There were fundamental differences in the strategies that were deployed in order to build the capacity of the present and future OH workforce between programs in each region. In some countries, like Thailand, there were curricular modifications based on the target group. As an example, duration and field experience levels were shorter and more intense for in-service program managers, whereas for graduate students and other full time participants, the students were expected to work towards a degree or certification. In countries like Vietnam, there were initiatives to integrate OH modules into the regular curricula for medical and veterinary students. The divergence in the strategies are summarized in Table 3. Since the data for the thematic review was sourced from multiple types of documents, which were not screened for quality, we anticipate that there might be some over-estimation of the potential of the identified OHEHCB efforts to adhere to the tenets of OH and EH.
Table 3

Divergence in the strategies for OH/EH capacity building in SEA and SA

South East Asia

South Asia

• Multiple approaches for fulfilling the needs of different target audience groups

• Degree/certificate courses for graduate students generally of longer duration

• Shorter terms of training preferred for more experienced target groups, especially for program managers

• Integration of OH modules with regular medical and veterinary courses

• Focused on developing disease surveillance and outbreak reporting skills with limited focus on other competencies

• Almost all courses culminate with the students getting a degree or certification of skills

• OH concepts are acknowledged but largely unaddressed in the curricula

• Generally driven by sectoral interests and cross-sectoral teaching-learning is minimal

Discussion

The paucity of peer-reviewed literature documenting OHEHCB efforts in the two regions was an early indicator that there has not been an adequate focus on it. OHEHCB initiatives in both the regions are a recent phenomenon and could reflect the consequence of repeated EID events that have incited the interest of donors and the international community at large. Except for some country-to-country variations, the agenda have essentially been moved by international donor agencies, with ownership by national governments still emerging. OHEHCB programs across the regions have been characterized by universities as an entry point for initiating the movement. This is similar to the North American experience where the OHCB movement has traditionally been led by schools of veterinary medicine and public health in different universities. Common focus on both regions on field epidemiology as an essential component of OHEHCB is an indication of the ever burgeoning need to strengthen the frontline capacity of health systems.
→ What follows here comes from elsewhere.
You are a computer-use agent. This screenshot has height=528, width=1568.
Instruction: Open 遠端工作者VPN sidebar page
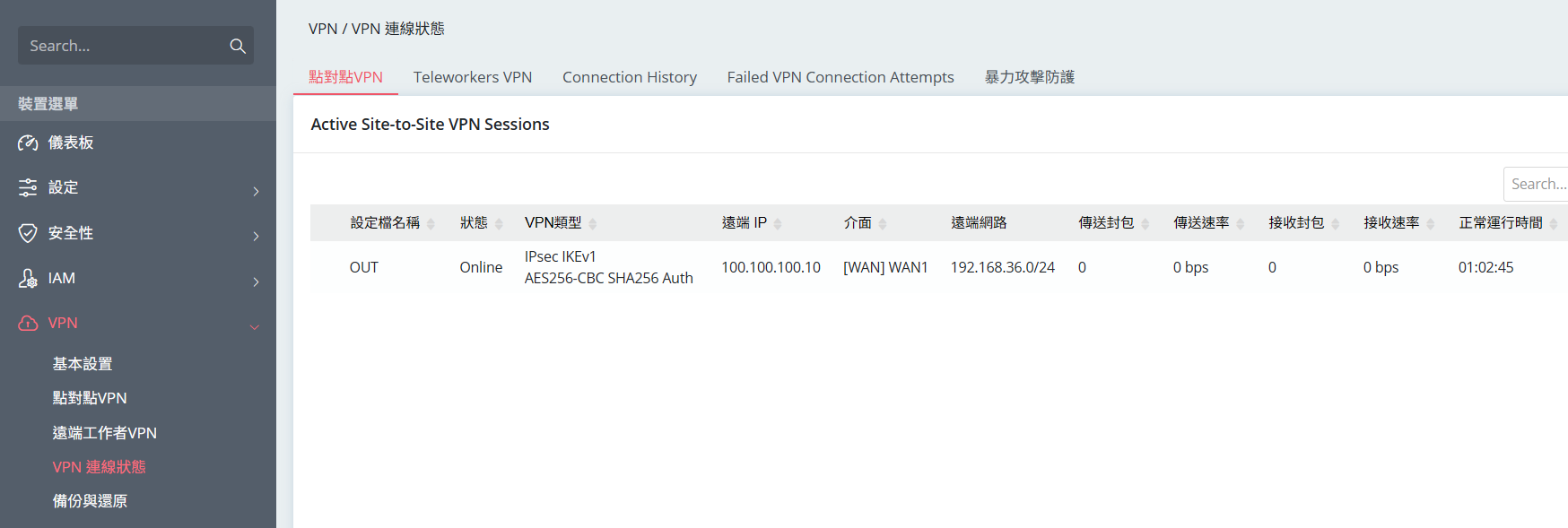pos(104,433)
Additionally, in both the regions, capacity building in wildlife-related issues was limited. Considering the fact that almost three fourths of emerging zoonoses originate from wildlife sources [23], this is a major area of concern that needs to be addressed in future OHEHCB efforts.

From the identified initiatives, it was observed that the major support was obtained through the International Development Research Centre (IDRC), Canada, and the United States Agency for International Development (USAID). The Avian and Human Influenza Fund (AHIF), via the World Bank and the European Union, have also funded two significant OHEHCB programs in the region. In both the regions, the relative absence of buy-in from the local research and funding agencies, including universities, raises questions about the sustainability of the efforts. In SEA, some indigenous programs are in the initial phases of conceptualization. This is an encouraging finding since without support from local agencies, long-term sustainability of OHEHCB efforts would be questionable.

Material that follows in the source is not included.